*** EXTRACTED TEXT ***
Posted by: carboncreditsusa | January 12, 2009

Electric And Hybrid Vehicle Updtate: Toyota Developing Plug-In Electric FT-EV Vehicle But Gas-Electric Hybrid Will Be Primary Production Technology (Lexus HS250h)

“Sometime during the 2010s, Toyota plans to sell 1 million gas-electric hybrids per year.”

By 2012, Toyota plans to introduce eight more gas-electric hybrids, Miller said.

“While Toyota is investing heavily in advancement such as fuel cells, plug-ins and battery electric vehicles, we believe that the gas-electric hybrid will be our core technology for many years to come,”

 

http://www.freep.com/apps/pbcs.dll/article?AID=/20090112/BUSINESS03/901120370&template=printart

Toyota quietly displayed the FT-EV on the show floor, but unveiled the Lexus HS 250h at a news conference at the Riverview Ballroom at the Cobo Center in Detroit.

The difference drove home part of Toyota’s message: It is not abandoning its main alternative-vehicle strategy, its gas-electric hybrids.

“While Toyota is investing heavily in advancement such as fuel cells, plug-ins and battery electric vehicles, we believe that the gas-electric hybrid will be our core technology for many years to come,” said Irv Miller, Toyota’s group vice president of environmental and public affairs in the United States.

“Sometime during the 2010s, Toyota plans to sell 1 million gas-electric hybrids per year.”

By 2012, Toyota plans to introduce eight more gas-electric hybrids, Miller said.

Toyota envisions its FT-EV as a vehicle perfect for people who live in cities or have short commutes and want a vehicle for short trips. The concept that Toyota displayed looked like it was about the size of a Smart car. It is based on Toyota’s iQ, a small gas-powered car on sale today in Japan. But although Toyota said it is committed to bringing a version of the FT-EV to consumers by 2012, it said the vehicle might look different.
*** MATERIAL SUPPLIED ***
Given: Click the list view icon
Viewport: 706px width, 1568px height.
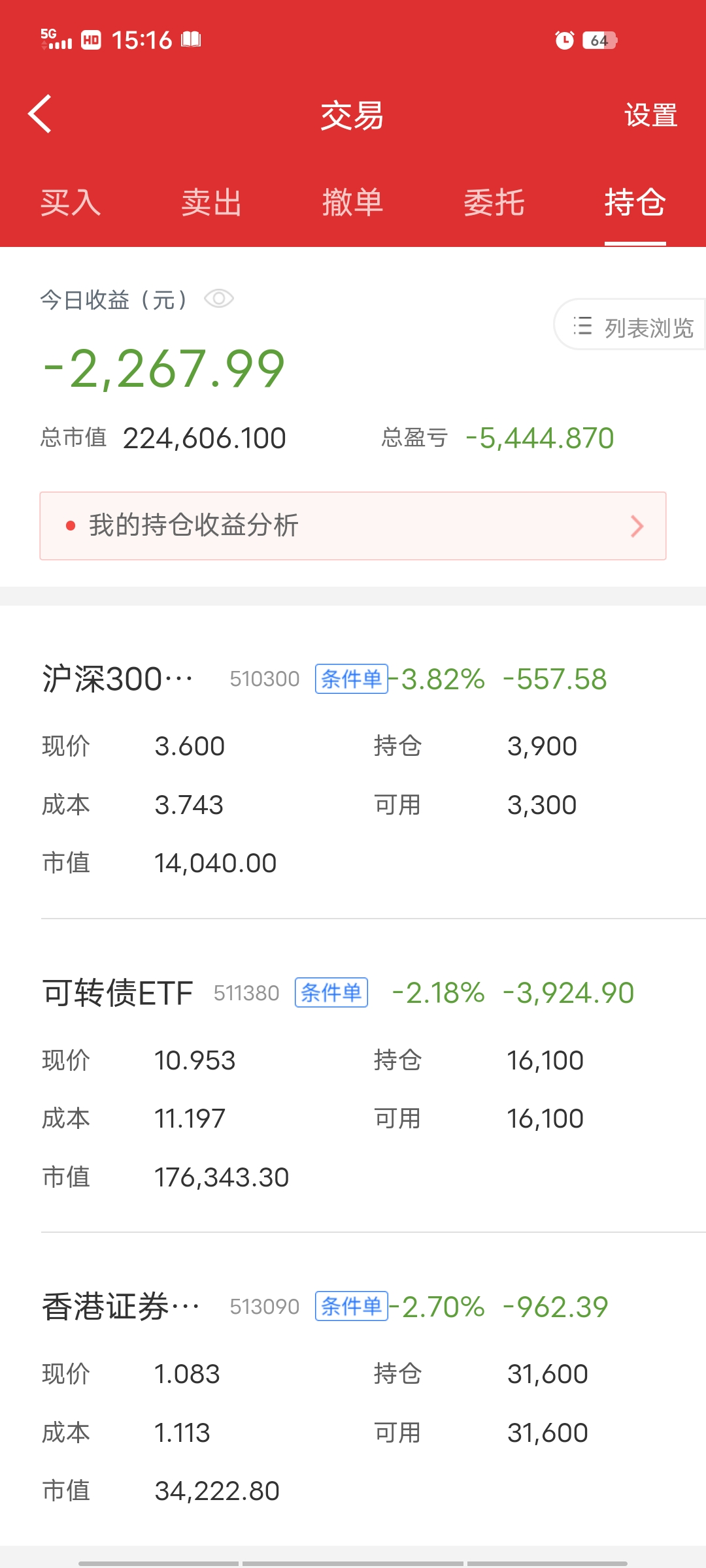Looking at the screenshot, I should (x=582, y=326).
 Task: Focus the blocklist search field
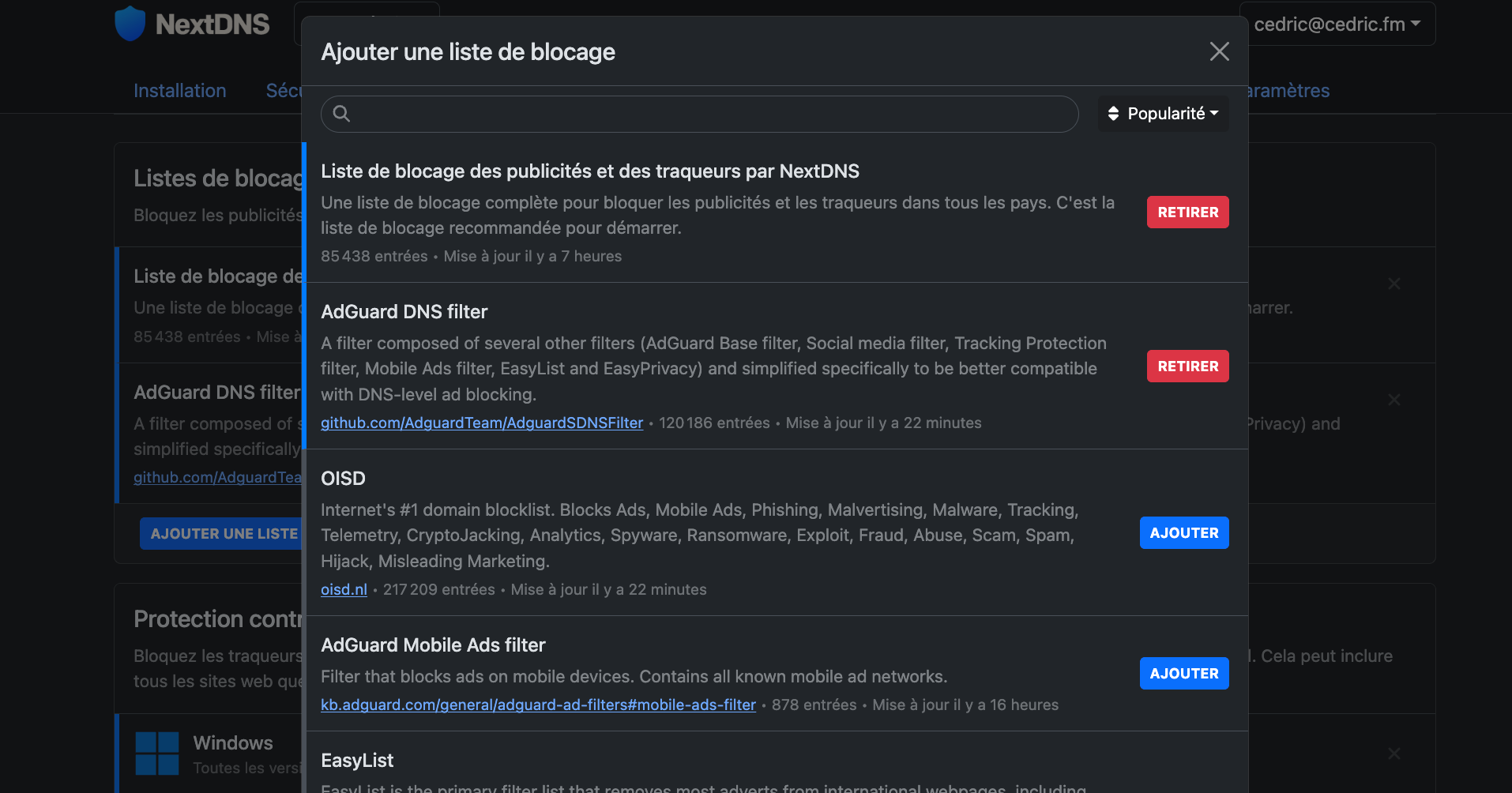711,114
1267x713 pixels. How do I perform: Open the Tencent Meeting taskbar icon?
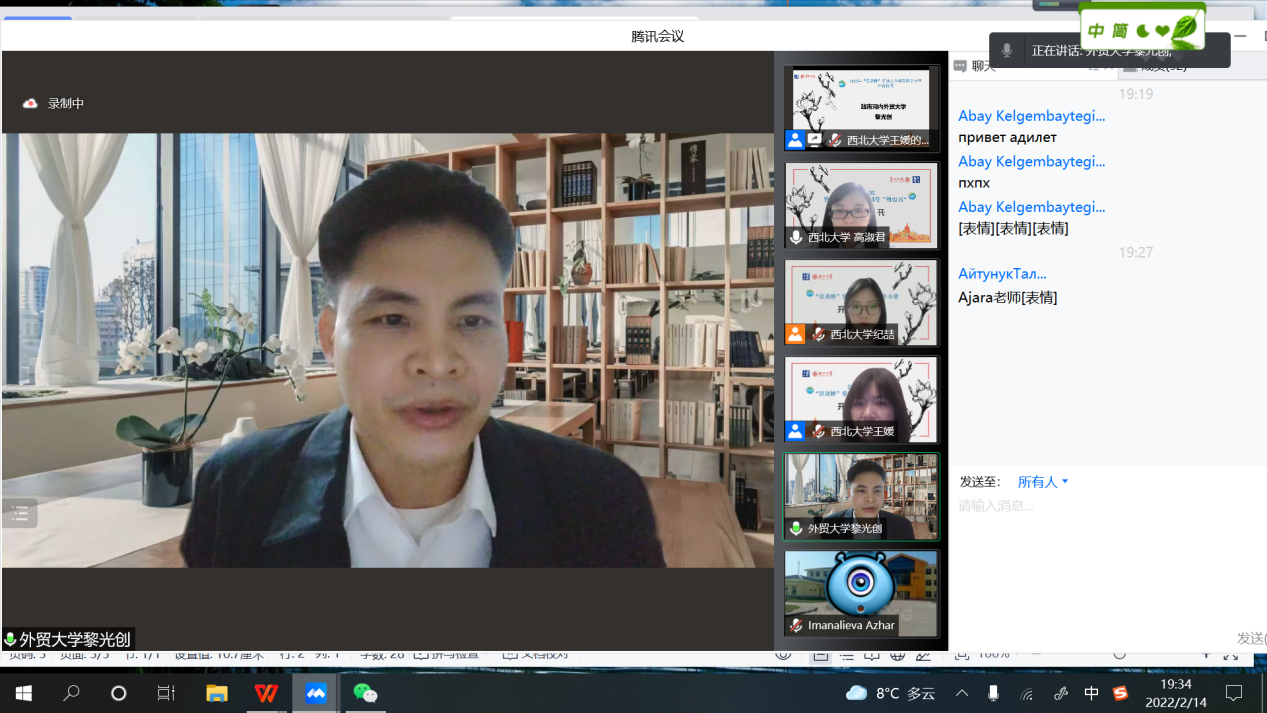click(x=316, y=693)
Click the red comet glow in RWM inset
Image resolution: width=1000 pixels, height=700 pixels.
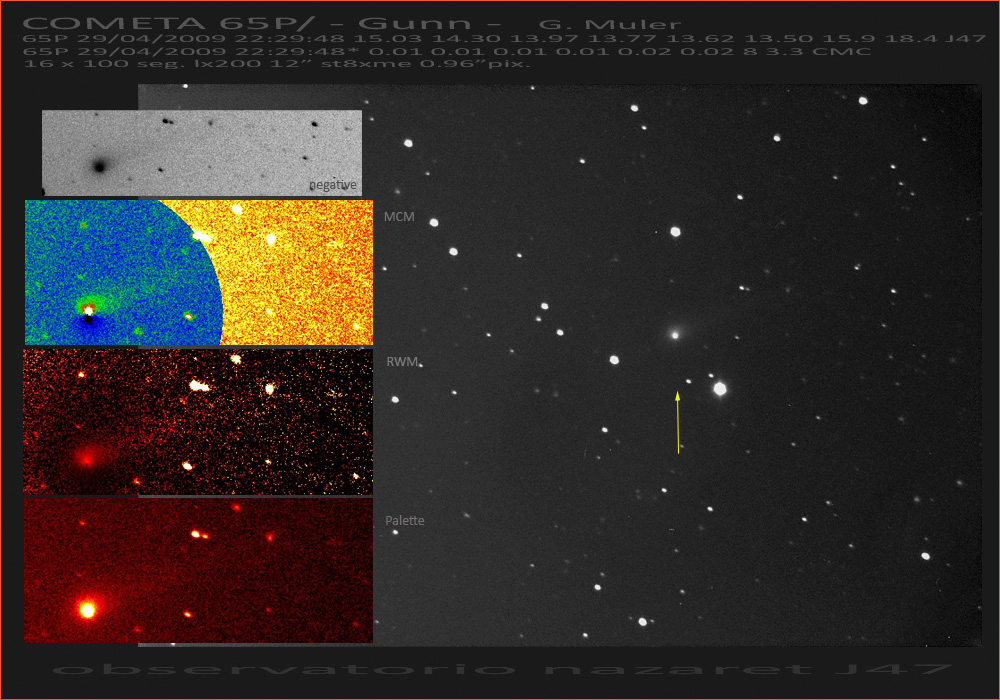[x=87, y=458]
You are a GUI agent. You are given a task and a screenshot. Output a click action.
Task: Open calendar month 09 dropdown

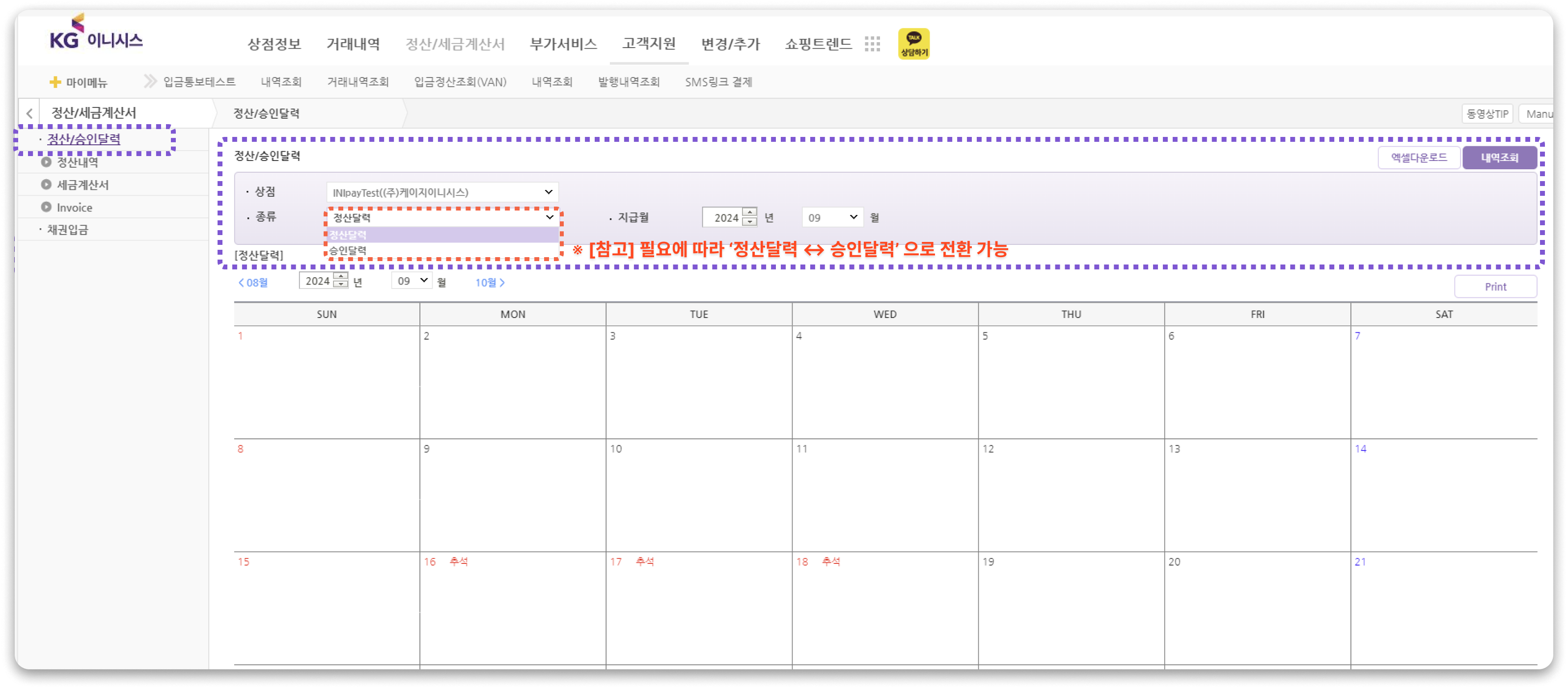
***
WORK INSTRUCTION
In the post about Toyota's electric and hybrid vehicles, where did Toyota unveil the Lexus HS 250h?

TASK SOLUTION
At a news conference at the Riverview Ballroom at the Cobo Center in Detroit.